The task -> The line containing "For every named target in this 1470×1500", and every line after it to the end of the listing, should be repeated exactly; the pictures should not.

Data for the task ->
'''
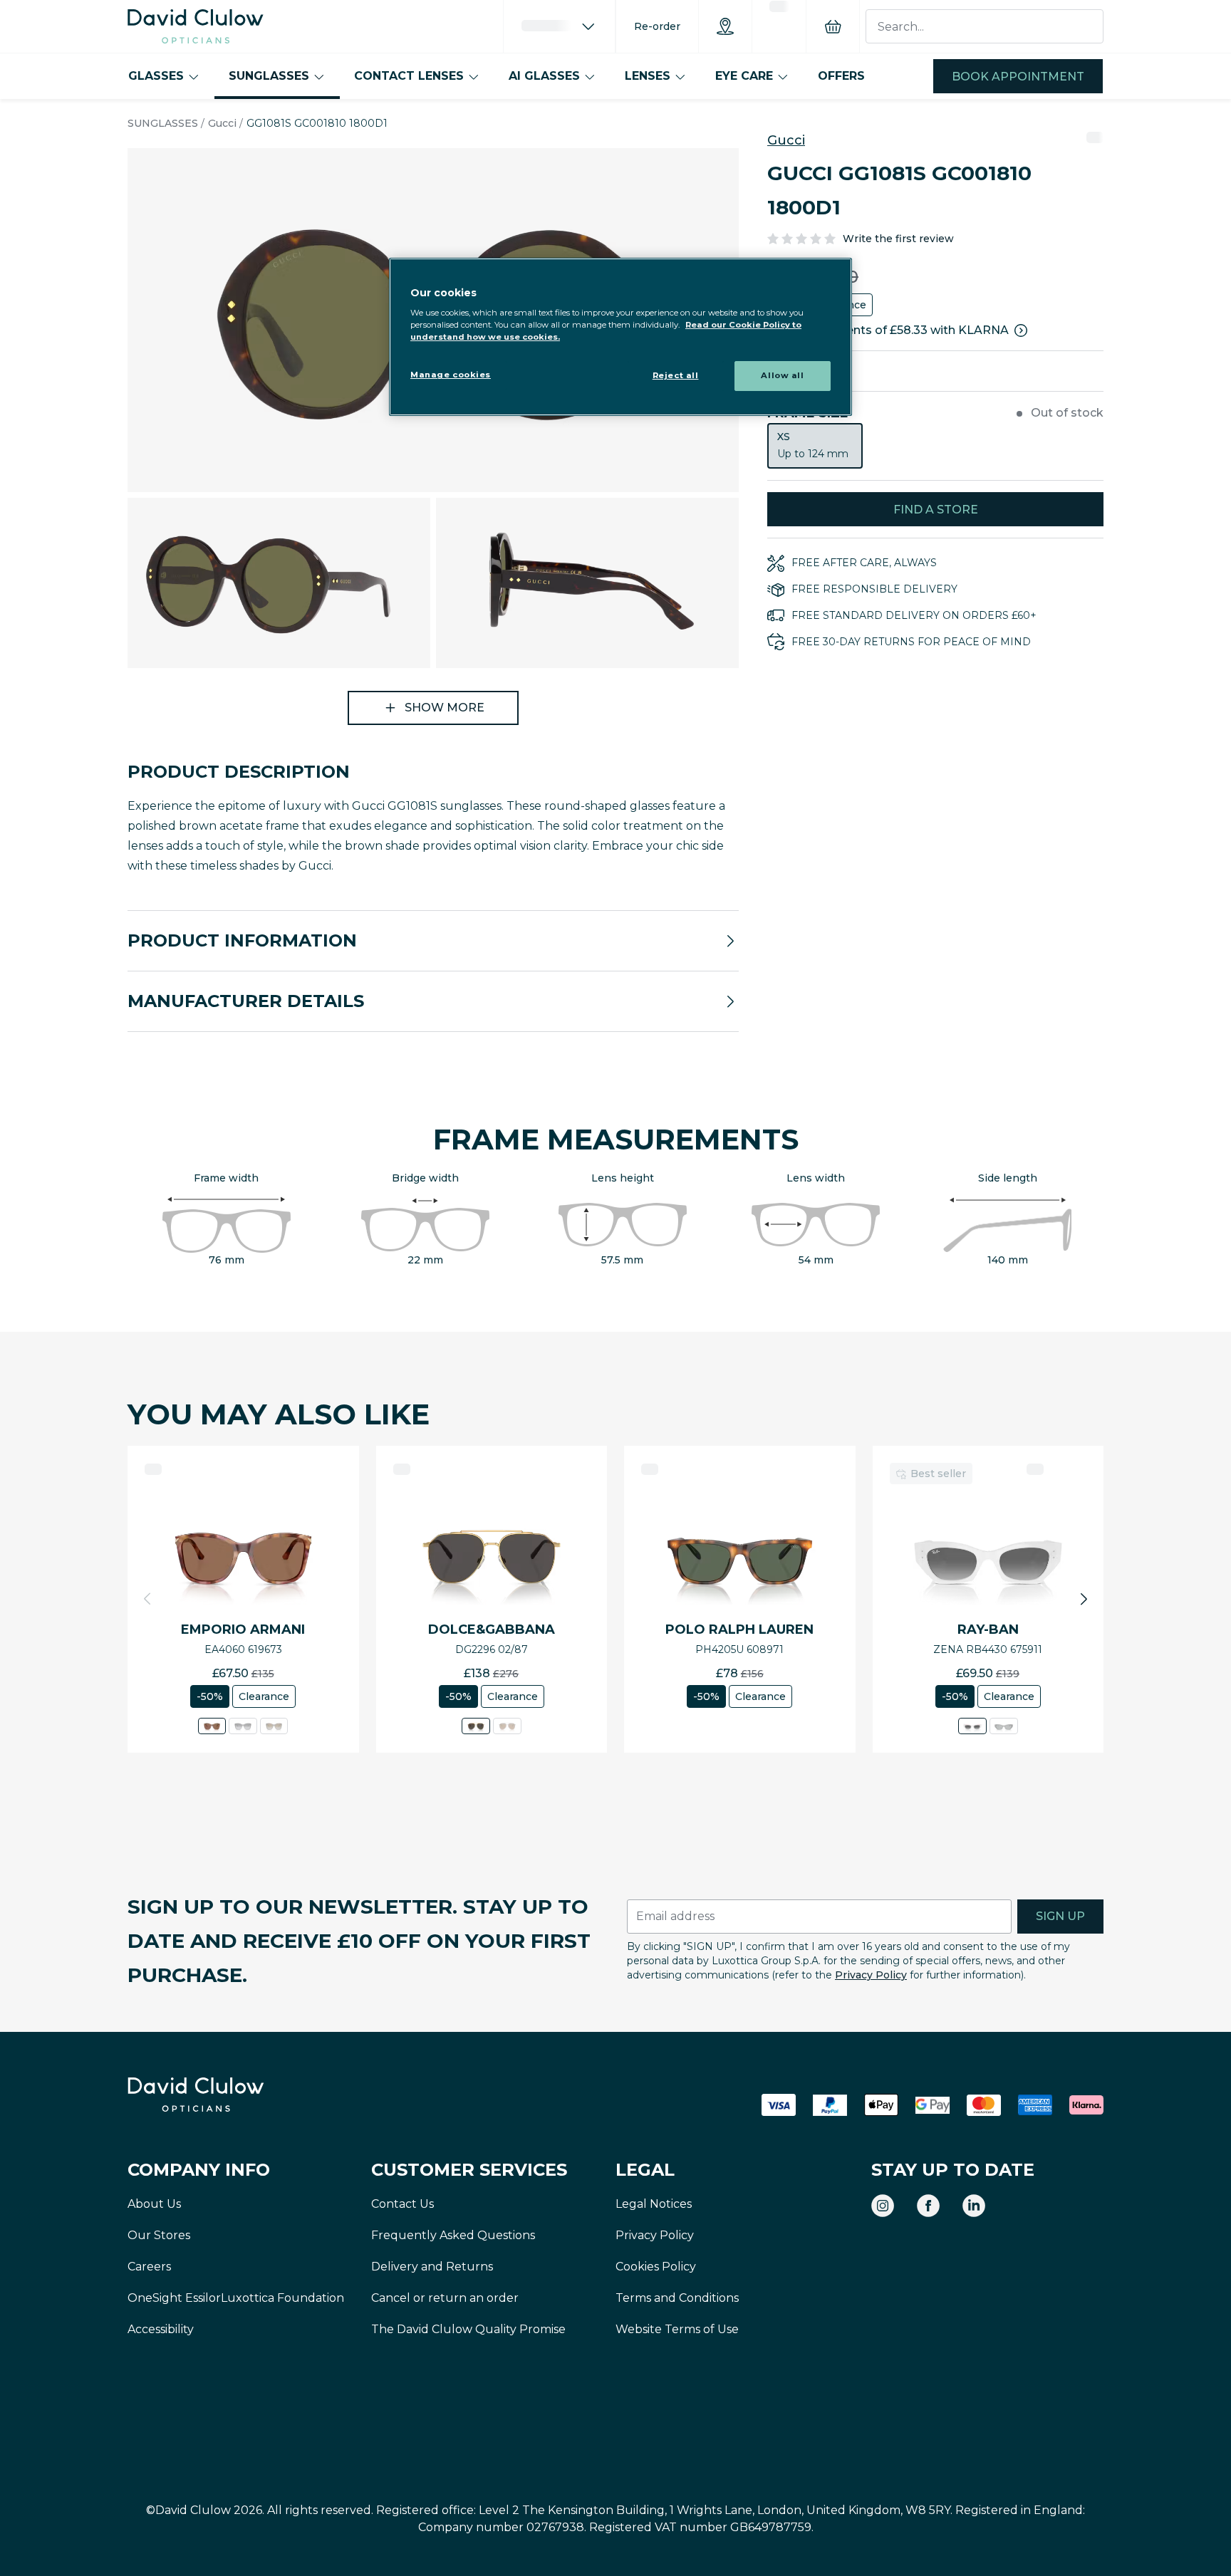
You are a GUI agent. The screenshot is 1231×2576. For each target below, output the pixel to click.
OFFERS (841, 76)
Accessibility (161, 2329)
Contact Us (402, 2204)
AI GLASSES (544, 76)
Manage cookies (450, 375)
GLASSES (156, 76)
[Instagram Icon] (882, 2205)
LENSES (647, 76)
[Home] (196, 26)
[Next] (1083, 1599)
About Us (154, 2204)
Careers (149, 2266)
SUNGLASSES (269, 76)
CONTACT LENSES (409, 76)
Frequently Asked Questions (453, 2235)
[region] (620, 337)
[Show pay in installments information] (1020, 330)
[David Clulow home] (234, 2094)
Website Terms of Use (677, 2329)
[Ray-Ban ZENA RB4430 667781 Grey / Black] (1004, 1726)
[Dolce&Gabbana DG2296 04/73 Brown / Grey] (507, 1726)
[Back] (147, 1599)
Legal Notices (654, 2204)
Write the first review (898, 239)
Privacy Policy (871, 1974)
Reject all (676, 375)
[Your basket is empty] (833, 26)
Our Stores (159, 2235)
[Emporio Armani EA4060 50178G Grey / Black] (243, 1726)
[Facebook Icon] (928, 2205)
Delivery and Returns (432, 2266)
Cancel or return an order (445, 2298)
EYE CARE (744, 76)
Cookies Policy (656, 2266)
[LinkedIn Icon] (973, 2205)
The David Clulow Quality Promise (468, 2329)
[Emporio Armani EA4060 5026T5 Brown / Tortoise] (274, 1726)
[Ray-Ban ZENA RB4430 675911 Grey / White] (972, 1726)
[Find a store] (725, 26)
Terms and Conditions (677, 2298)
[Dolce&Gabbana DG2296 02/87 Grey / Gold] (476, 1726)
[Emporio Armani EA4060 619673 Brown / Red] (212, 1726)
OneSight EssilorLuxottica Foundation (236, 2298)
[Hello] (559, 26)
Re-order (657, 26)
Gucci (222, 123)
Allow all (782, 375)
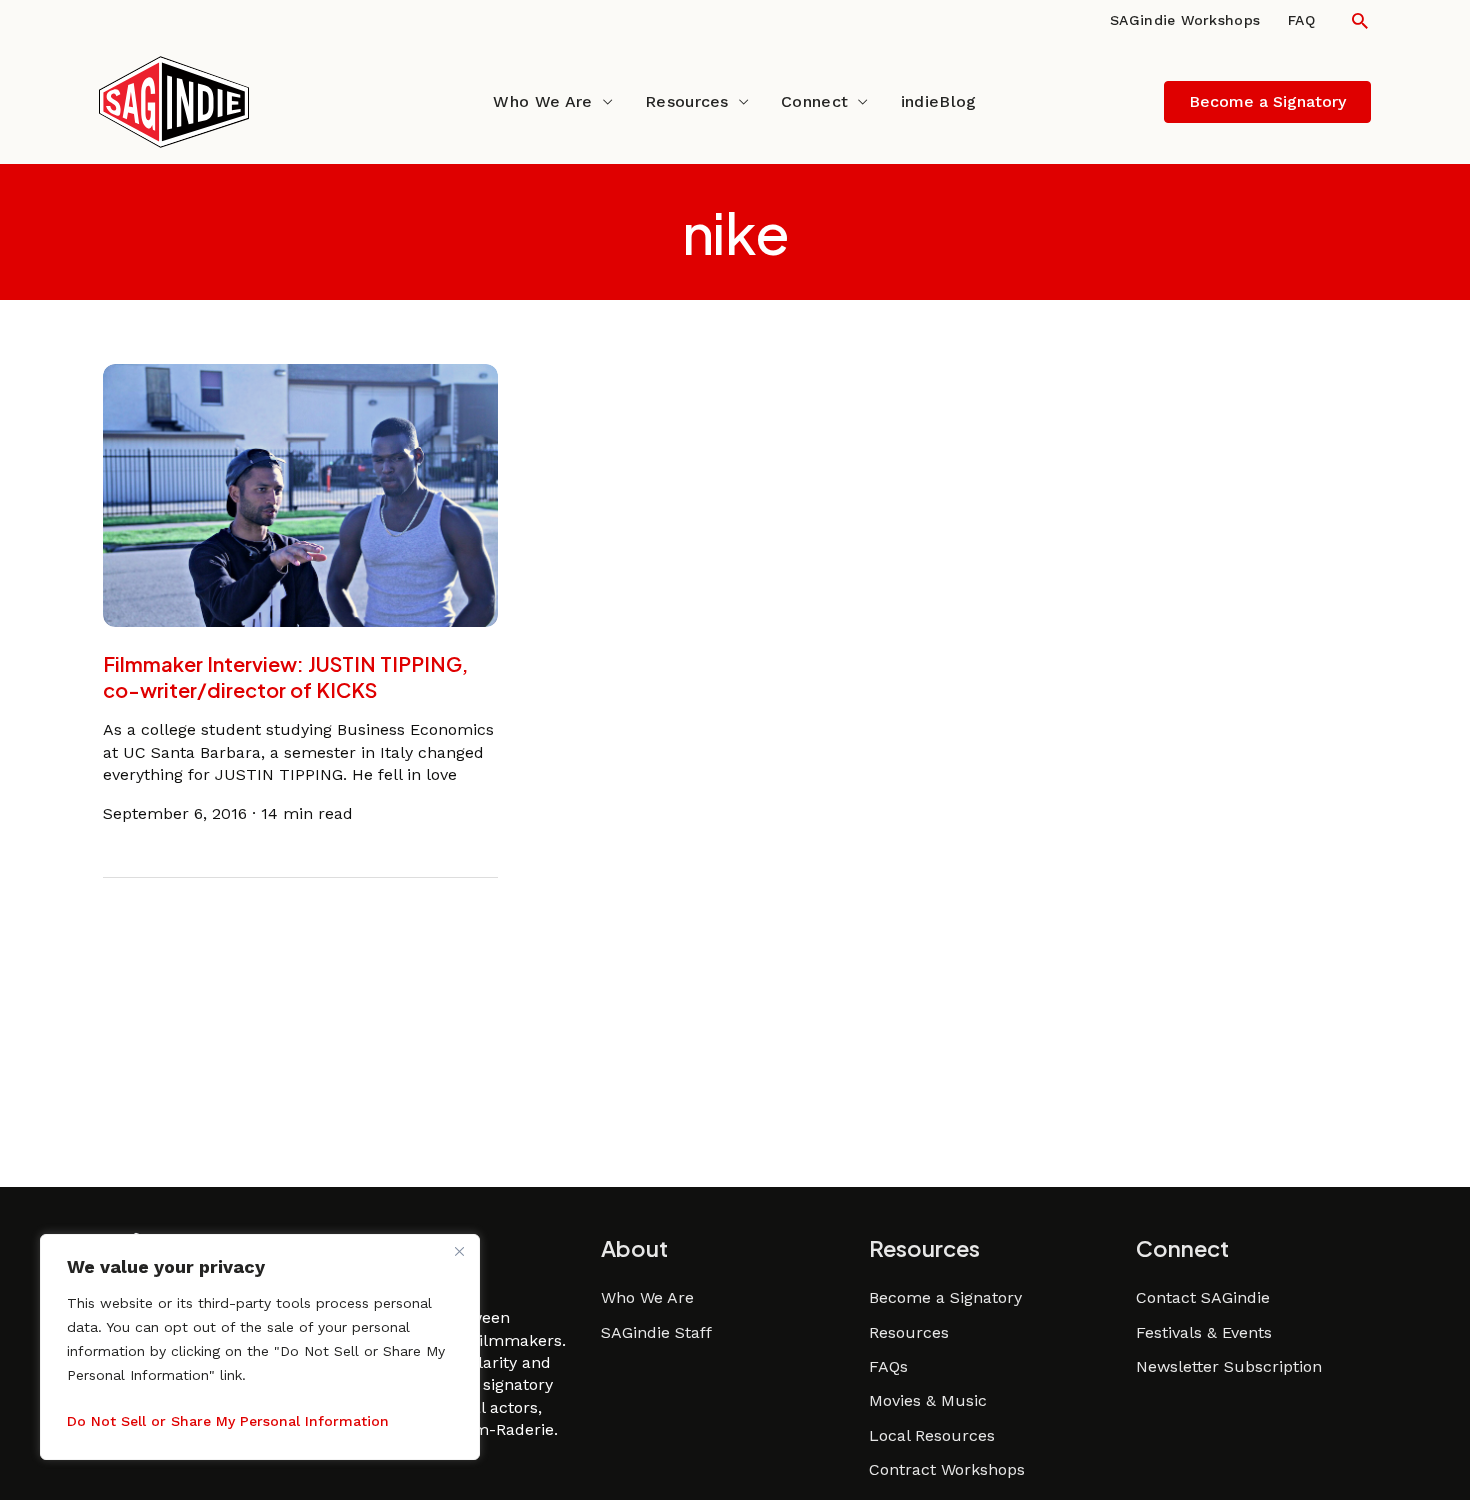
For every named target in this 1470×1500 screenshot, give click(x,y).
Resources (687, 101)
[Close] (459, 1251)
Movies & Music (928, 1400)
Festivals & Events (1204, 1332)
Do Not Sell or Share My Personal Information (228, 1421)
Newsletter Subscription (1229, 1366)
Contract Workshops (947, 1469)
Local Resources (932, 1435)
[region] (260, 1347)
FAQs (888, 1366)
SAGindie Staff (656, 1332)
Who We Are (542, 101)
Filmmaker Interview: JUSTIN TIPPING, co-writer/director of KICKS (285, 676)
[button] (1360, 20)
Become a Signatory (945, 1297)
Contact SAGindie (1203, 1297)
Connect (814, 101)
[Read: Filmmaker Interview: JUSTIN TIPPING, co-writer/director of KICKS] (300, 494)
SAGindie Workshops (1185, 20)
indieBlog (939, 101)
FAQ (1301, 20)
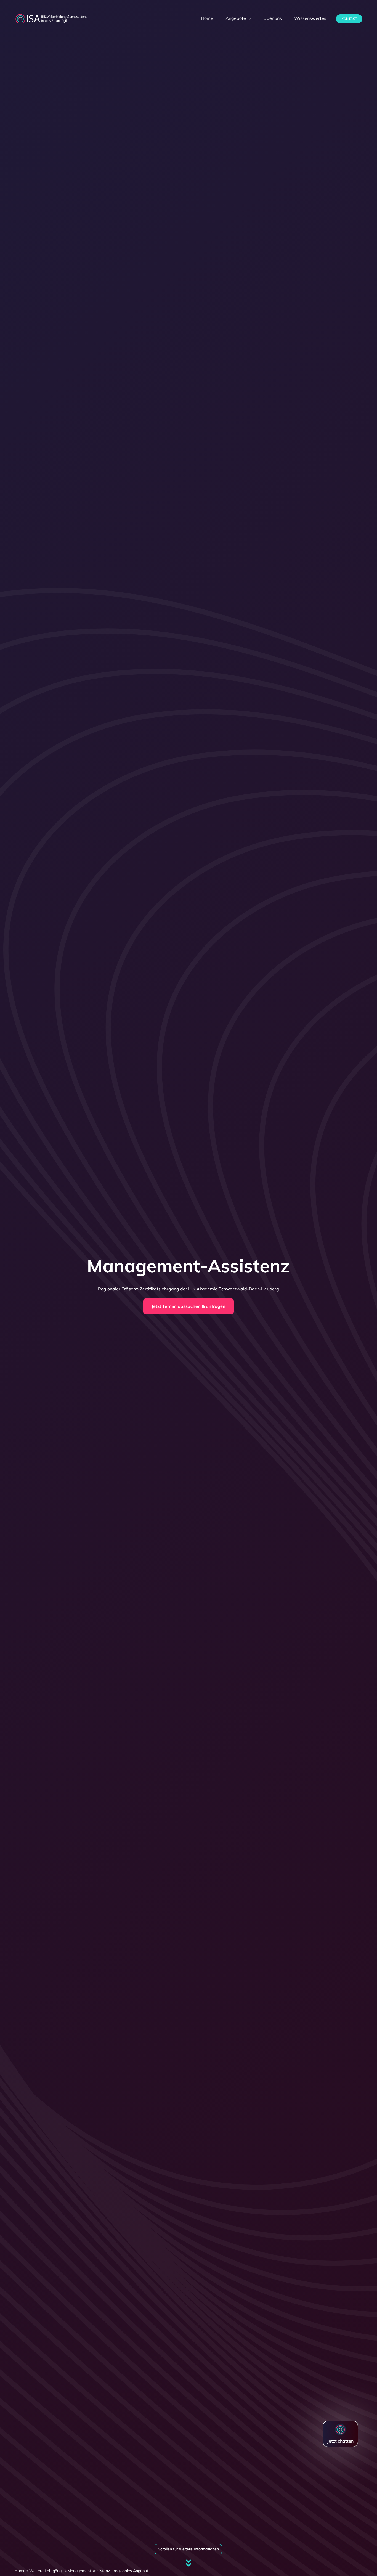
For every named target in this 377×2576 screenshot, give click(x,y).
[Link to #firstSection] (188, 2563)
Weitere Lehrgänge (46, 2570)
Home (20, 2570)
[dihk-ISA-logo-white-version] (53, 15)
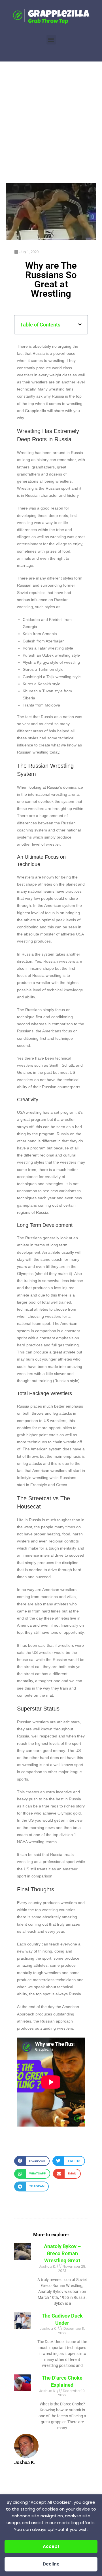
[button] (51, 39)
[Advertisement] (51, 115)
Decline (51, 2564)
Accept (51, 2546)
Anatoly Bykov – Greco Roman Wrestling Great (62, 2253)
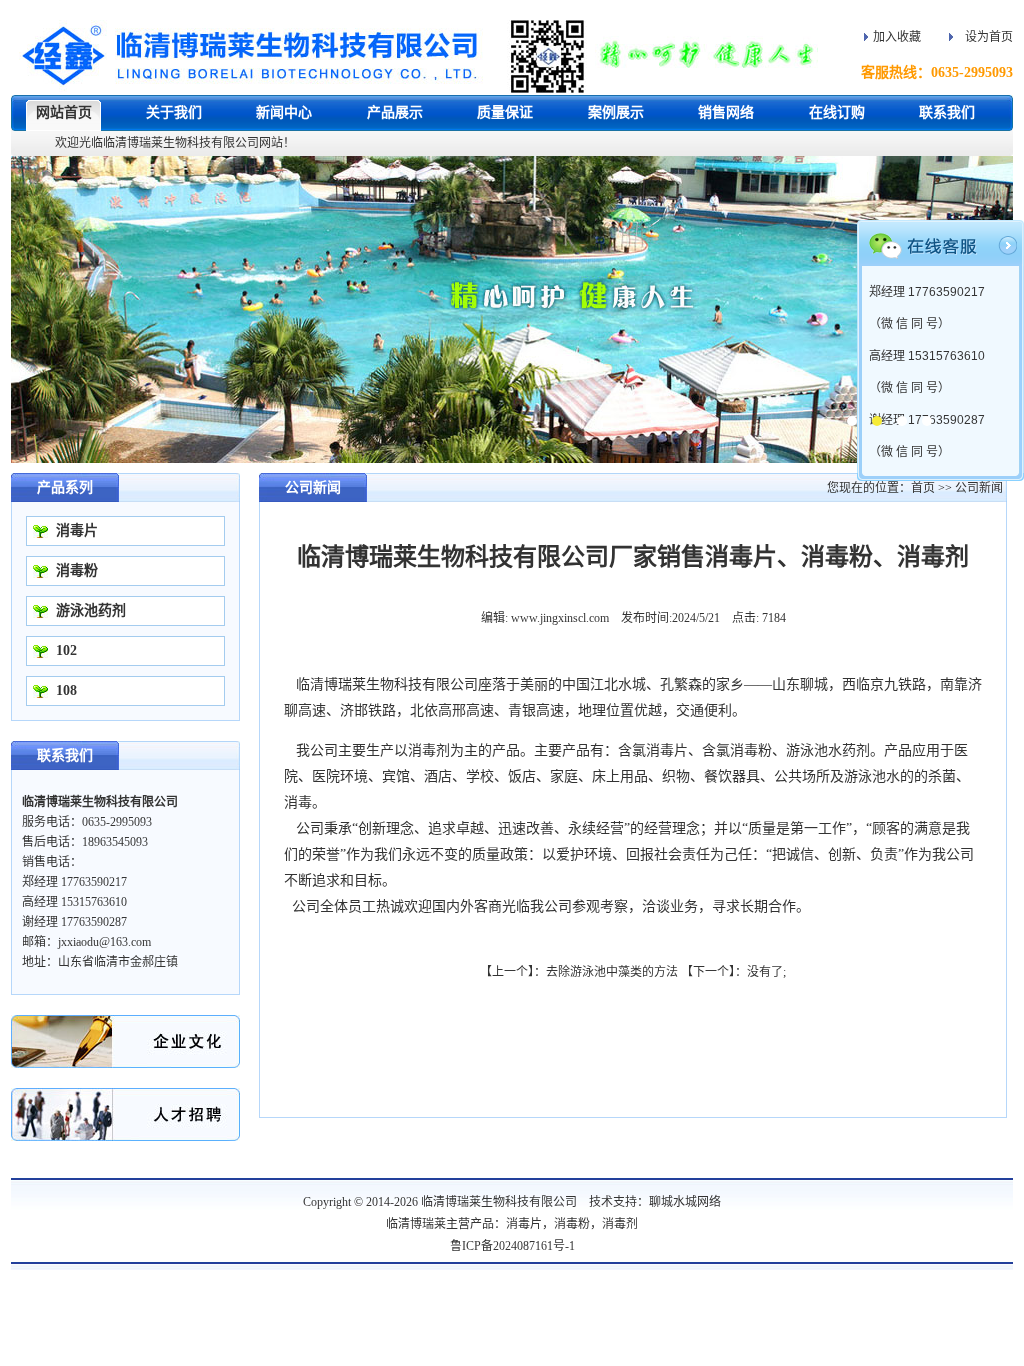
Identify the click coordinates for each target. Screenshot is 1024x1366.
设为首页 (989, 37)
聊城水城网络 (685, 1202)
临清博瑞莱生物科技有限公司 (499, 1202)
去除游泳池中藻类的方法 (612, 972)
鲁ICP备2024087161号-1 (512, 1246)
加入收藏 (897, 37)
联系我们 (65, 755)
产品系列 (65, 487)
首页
'''
Written response ->
For every named target in this 1470×1500 screenshot, give click(x,y).
Resources (687, 101)
[Close] (459, 1251)
Movies & Music (928, 1400)
Festivals & Events (1204, 1332)
Do Not Sell or Share My Personal Information (228, 1421)
Newsletter Subscription (1229, 1366)
Contract Workshops (947, 1469)
Local Resources (932, 1435)
[region] (260, 1347)
FAQs (888, 1366)
SAGindie Staff (656, 1332)
Who We Are (542, 101)
Filmmaker Interview: JUSTIN TIPPING, co-writer/director of KICKS (285, 676)
[button] (1360, 20)
Become a Signatory (945, 1297)
Contact SAGindie (1203, 1297)
Connect (814, 101)
[Read: Filmmaker Interview: JUSTIN TIPPING, co-writer/director of KICKS] (300, 494)
SAGindie Workshops (1185, 20)
indieBlog (939, 101)
FAQ (1301, 20)
For every named target in this 377×2576 screenshot, give click(x,y).
[Link to #firstSection] (188, 2563)
Weitere Lehrgänge (46, 2570)
Home (20, 2570)
[dihk-ISA-logo-white-version] (53, 15)
[button] (51, 39)
[Advertisement] (51, 115)
Decline (51, 2564)
Accept (51, 2546)
Anatoly Bykov – Greco Roman Wrestling Great (62, 2253)
Identify the click coordinates for each target. Screenshot is 1024x1366.
设为首页 (989, 37)
聊城水城网络 (685, 1202)
临清博瑞莱生物科技有限公司 (499, 1202)
去除游泳池中藻类的方法 (612, 972)
鲁ICP备2024087161号-1 (512, 1246)
加入收藏 (897, 37)
联系我们 (65, 755)
产品系列 (65, 487)
首页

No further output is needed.